* Provided passage
******
The Boston and Lowell Railroad originally had no intermediate stations, but Wilmington petitioned for a stop as early as 1836. An early station building was constructed either for the Andover and Wilmington Railroad in 1835 or 1836, or for the B&L and B&M a decade later. It was replaced by a small wooden structure around 1887. Both structures are still extant; the earlier structure was moved east on Church Street in the 1890s and reused as a house. The newer structure remains next to the tracks; it was converted to a pizza restaurant by 1977.

The platforms are staggered; the southbound platform is entirely to the north of the Route 62 overpass, while over half of the northbound platform is south of the bridge. A pedestrian crossing between the two platforms is located just north of the bridge; until a path from an adjacent apartment complex opened in 2015, this was the only access to the southbound platform.

The station formerly had a single small side platform and no MBTA parking lot. In 1998, the MBTA began planning a $5.2 million renovation which included longer accessible platforms and a 227-space parking lot. The project was completed in 2003 at a total cost of $13 million.
******
* Exercises to complete
a – In the passage on Wilmington station, what was the newer station building turned into by 1977?
b – Name every single year mentioned in the Wilmington station passage, not counting decades such as the 1890s.
c – Write a continuation of the Wilmington station passage, picking up after its final sentence.
The items play no part in the three tasks.
******
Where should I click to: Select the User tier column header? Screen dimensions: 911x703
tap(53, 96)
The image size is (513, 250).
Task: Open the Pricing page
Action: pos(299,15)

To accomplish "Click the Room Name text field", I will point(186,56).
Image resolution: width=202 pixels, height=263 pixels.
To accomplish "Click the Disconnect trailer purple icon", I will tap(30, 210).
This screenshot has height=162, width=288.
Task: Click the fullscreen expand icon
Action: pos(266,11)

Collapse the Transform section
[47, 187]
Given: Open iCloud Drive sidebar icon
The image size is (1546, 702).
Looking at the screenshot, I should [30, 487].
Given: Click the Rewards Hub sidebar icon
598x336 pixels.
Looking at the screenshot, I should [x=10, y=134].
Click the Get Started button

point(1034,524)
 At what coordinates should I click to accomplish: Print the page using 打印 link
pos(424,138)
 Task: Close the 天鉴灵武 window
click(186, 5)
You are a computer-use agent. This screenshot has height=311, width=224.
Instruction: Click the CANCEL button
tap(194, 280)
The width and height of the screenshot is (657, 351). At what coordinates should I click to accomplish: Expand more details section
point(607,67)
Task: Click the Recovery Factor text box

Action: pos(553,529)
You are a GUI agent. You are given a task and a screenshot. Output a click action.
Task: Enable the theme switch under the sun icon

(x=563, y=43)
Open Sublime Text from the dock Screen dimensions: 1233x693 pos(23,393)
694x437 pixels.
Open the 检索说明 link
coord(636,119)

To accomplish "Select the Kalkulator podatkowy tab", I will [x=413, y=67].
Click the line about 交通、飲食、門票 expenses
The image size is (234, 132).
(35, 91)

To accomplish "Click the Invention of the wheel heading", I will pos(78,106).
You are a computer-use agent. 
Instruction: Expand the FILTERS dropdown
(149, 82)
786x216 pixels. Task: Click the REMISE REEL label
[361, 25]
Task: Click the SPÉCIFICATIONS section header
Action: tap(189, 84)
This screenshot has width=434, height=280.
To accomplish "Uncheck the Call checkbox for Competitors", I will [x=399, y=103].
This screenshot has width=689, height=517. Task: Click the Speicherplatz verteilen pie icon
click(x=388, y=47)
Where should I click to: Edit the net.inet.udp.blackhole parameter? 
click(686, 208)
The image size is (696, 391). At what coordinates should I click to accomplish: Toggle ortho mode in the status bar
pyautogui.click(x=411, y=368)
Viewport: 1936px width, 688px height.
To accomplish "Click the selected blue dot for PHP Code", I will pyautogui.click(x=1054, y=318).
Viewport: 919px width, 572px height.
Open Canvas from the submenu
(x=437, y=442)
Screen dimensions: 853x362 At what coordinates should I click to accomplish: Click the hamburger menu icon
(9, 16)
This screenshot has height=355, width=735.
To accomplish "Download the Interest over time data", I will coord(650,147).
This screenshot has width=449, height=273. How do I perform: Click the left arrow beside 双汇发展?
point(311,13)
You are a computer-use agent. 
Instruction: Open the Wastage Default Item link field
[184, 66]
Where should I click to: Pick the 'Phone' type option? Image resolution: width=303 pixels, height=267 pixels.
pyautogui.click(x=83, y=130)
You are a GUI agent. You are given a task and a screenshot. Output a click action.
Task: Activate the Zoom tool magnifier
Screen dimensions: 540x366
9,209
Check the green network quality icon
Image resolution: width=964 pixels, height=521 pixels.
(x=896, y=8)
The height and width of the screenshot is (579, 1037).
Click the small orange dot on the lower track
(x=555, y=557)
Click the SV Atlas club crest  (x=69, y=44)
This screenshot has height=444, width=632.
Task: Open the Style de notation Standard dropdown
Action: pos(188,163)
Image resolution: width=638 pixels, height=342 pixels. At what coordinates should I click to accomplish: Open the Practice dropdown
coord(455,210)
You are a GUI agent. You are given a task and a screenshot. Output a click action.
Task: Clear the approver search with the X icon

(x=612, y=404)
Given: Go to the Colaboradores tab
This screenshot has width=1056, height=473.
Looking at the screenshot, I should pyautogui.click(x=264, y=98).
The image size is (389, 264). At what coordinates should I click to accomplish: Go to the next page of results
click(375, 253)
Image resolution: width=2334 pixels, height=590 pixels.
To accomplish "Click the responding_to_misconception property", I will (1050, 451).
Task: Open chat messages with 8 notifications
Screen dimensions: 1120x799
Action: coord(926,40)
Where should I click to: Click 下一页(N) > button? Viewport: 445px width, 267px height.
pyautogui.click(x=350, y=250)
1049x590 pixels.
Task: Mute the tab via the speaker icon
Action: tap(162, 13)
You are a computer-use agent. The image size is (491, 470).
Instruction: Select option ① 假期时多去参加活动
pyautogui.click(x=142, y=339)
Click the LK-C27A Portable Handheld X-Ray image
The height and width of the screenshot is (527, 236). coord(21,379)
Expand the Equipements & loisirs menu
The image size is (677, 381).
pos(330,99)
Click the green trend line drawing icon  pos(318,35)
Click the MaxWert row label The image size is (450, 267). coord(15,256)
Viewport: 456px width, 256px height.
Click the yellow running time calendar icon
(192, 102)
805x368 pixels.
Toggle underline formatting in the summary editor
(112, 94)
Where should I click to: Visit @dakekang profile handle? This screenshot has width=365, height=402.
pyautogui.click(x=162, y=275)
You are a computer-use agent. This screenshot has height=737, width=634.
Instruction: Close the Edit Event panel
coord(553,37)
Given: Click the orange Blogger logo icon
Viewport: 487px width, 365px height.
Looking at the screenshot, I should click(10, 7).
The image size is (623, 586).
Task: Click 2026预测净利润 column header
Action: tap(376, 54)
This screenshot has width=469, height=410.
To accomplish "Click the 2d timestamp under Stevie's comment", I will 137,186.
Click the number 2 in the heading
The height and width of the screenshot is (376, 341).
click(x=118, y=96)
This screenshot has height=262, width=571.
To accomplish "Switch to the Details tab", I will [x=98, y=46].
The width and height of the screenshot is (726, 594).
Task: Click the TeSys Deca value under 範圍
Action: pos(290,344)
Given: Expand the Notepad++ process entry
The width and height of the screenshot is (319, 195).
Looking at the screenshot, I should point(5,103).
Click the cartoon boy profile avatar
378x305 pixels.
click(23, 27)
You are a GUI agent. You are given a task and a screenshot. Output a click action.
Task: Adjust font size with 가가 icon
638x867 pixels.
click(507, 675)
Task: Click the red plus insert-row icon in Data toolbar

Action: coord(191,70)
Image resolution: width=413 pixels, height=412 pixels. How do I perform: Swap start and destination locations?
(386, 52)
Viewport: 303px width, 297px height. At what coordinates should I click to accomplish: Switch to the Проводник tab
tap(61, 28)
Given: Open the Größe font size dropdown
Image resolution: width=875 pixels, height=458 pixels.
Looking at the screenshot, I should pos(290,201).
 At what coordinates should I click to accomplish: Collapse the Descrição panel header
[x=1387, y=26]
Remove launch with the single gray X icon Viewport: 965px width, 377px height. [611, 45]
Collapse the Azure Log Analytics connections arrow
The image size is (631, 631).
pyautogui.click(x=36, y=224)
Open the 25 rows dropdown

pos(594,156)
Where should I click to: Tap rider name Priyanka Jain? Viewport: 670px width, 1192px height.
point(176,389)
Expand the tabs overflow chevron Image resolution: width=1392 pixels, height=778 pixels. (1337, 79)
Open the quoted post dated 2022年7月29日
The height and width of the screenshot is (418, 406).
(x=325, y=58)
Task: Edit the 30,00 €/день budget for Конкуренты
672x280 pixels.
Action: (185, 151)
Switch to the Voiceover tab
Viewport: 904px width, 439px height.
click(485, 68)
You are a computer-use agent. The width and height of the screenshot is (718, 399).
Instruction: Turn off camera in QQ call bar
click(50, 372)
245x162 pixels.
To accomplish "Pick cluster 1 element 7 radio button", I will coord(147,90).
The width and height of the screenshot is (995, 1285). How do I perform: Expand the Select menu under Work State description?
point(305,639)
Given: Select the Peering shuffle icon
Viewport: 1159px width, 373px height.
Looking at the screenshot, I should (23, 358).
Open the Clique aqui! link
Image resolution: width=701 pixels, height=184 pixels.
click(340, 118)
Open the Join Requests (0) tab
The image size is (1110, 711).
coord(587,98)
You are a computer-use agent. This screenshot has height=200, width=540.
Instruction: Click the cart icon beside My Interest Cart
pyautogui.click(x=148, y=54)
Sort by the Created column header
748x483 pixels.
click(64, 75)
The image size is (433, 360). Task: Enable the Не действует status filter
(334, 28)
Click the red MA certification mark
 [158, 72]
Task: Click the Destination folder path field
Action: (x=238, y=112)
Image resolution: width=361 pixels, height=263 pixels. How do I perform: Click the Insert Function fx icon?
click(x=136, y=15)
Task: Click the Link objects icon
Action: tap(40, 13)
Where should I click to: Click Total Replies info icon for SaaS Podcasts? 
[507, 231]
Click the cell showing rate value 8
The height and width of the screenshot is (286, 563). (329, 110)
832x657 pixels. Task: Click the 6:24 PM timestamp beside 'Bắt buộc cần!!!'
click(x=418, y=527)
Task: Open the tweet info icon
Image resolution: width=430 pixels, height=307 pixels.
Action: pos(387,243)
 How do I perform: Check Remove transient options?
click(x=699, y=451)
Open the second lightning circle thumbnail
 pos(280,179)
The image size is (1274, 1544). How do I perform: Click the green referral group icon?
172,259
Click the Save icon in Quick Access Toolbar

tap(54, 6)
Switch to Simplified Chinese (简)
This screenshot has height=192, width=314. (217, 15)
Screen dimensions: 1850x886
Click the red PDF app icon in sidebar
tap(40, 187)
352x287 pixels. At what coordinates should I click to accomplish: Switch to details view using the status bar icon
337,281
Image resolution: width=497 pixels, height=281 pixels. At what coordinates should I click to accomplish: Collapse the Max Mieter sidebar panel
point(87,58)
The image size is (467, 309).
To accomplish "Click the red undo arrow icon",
******
* Answer list
a – A pizza restaurant.

b – 1836, 1835, 1887, 1977, 2015, 1998, 2003

c –
The Wildcat Branch, used by Amtrak Downeaster trains and some Haverhill Line express trains, connects with the Lowell Line at Wilmington station. The single-track branch splits from the northbound track just north of the platform. Until December 2020, the small number of Haverhill Line trains using the Wildcat Branch made intermediate stops on the inner Lowell Line. Northbound trains using this routing stopped at Wilmington; southbound trains did not, as the southbound platform cannot be reached from the Wildcat Branch. This routing was resumed in April 2021, with the trains no longer making the intermediate stops.